* _Requirement_
Please output the records from the line containing "Given: Add an" through the end of the records, both ends included, as a two-column CSV with the columns request and answer. Give one row per record, put each value in a single quoted field with line breaks replaced by spaces, and leave out the pictures.

Data listing
---------------

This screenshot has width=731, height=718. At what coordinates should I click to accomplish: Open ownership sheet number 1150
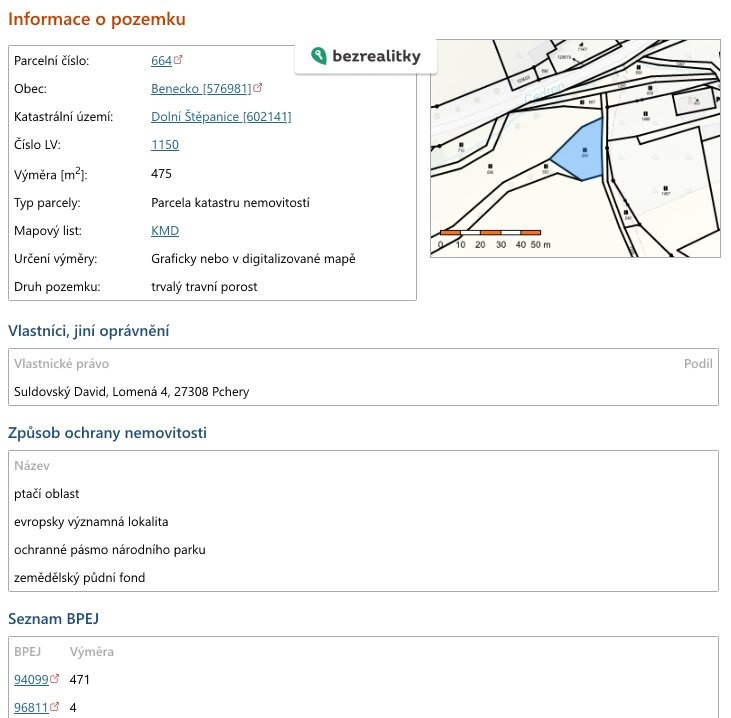[165, 144]
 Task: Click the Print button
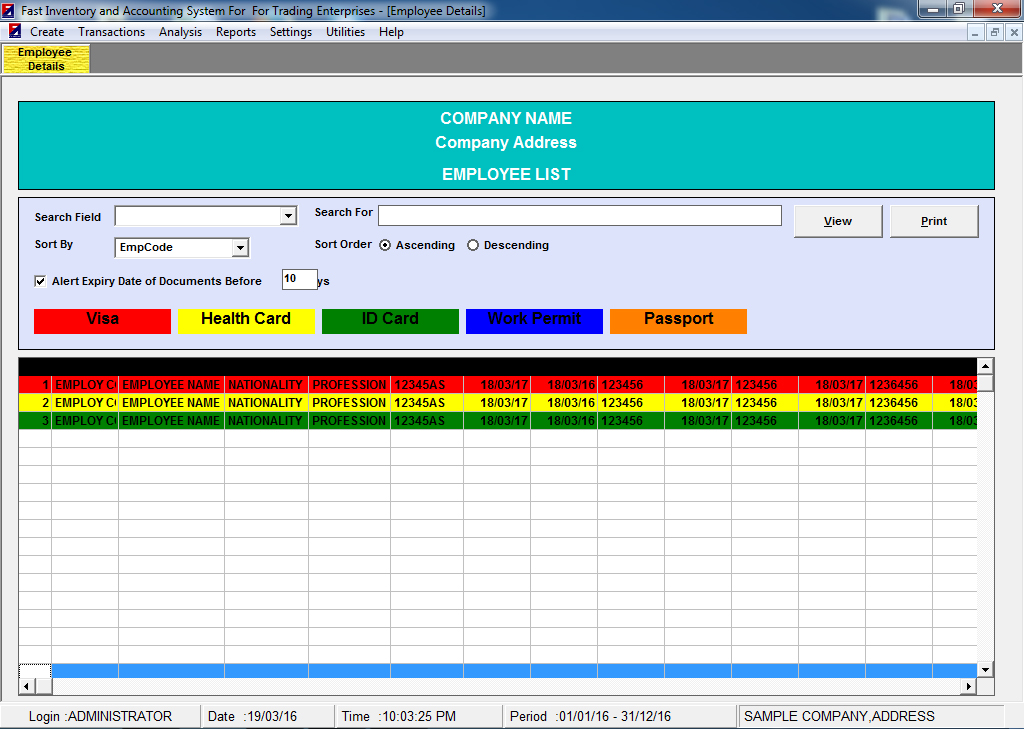click(x=933, y=221)
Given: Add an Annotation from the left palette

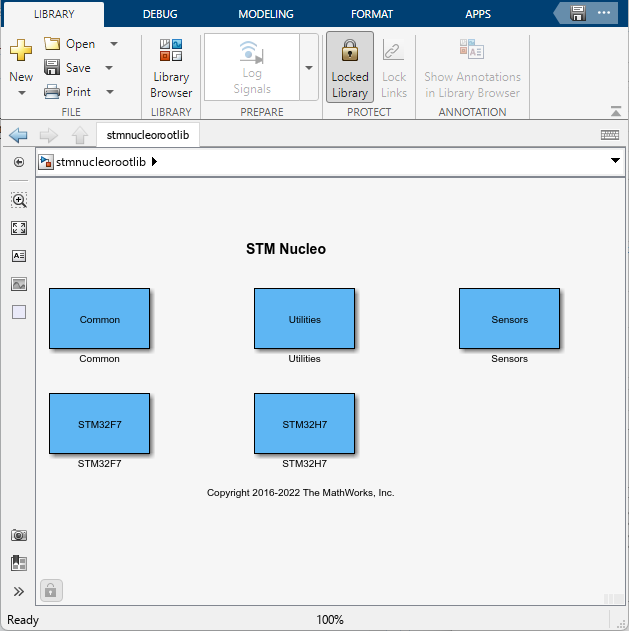Looking at the screenshot, I should (x=19, y=256).
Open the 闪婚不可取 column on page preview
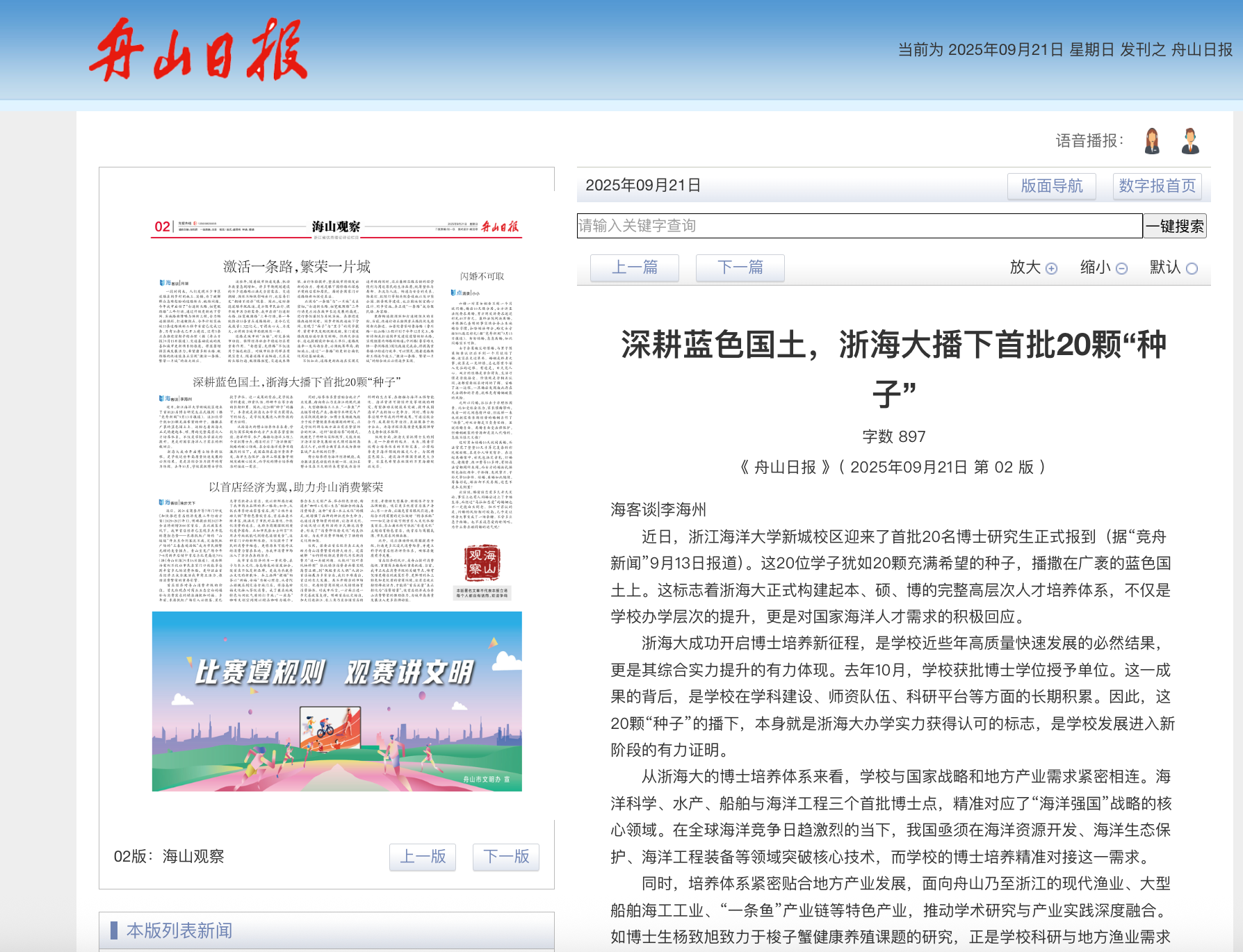Image resolution: width=1243 pixels, height=952 pixels. pyautogui.click(x=482, y=276)
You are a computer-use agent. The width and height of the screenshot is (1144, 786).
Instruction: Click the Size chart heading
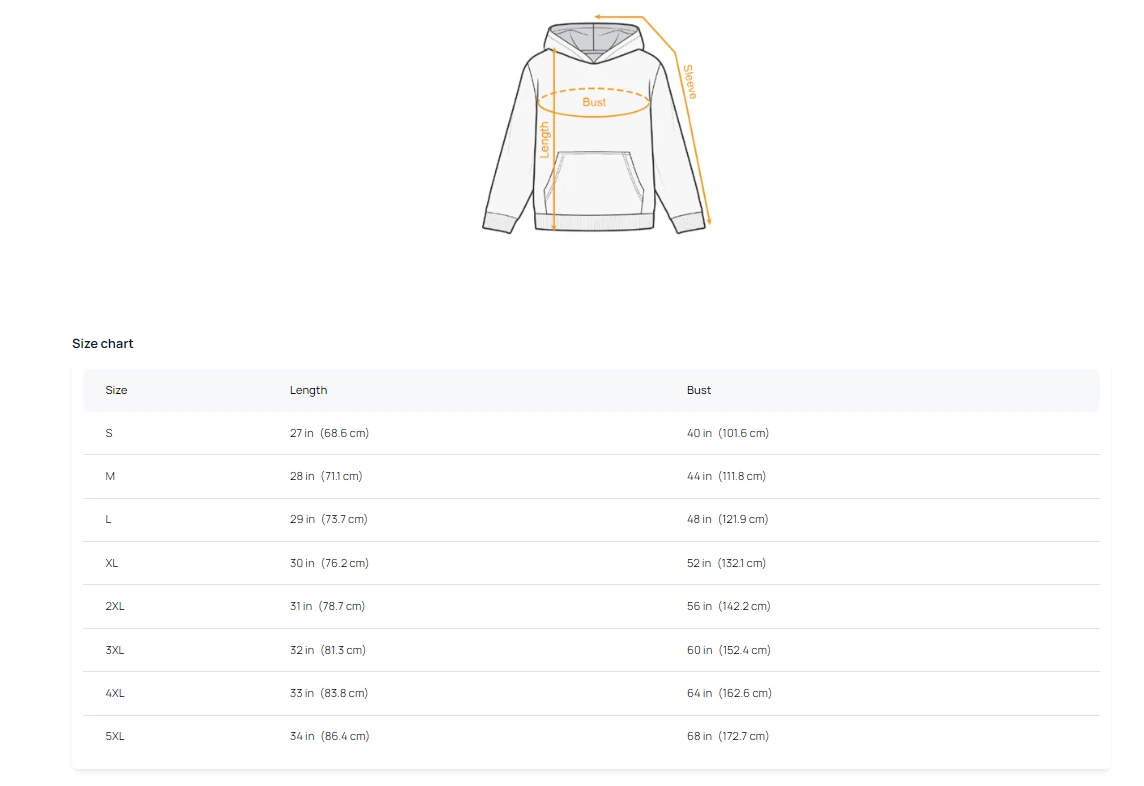point(102,343)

---------------

* _Solution below_
request,answer
"Given: Add an Annotation from the left palette","Looking at the screenshot, I should (x=19, y=256)."
"Open the 闪婚不可取 column on page preview","Image resolution: width=1243 pixels, height=952 pixels. pyautogui.click(x=482, y=276)"
"You are a computer-use agent. The width and height of the screenshot is (1144, 786). Instruction: Click the Size chart heading","point(102,343)"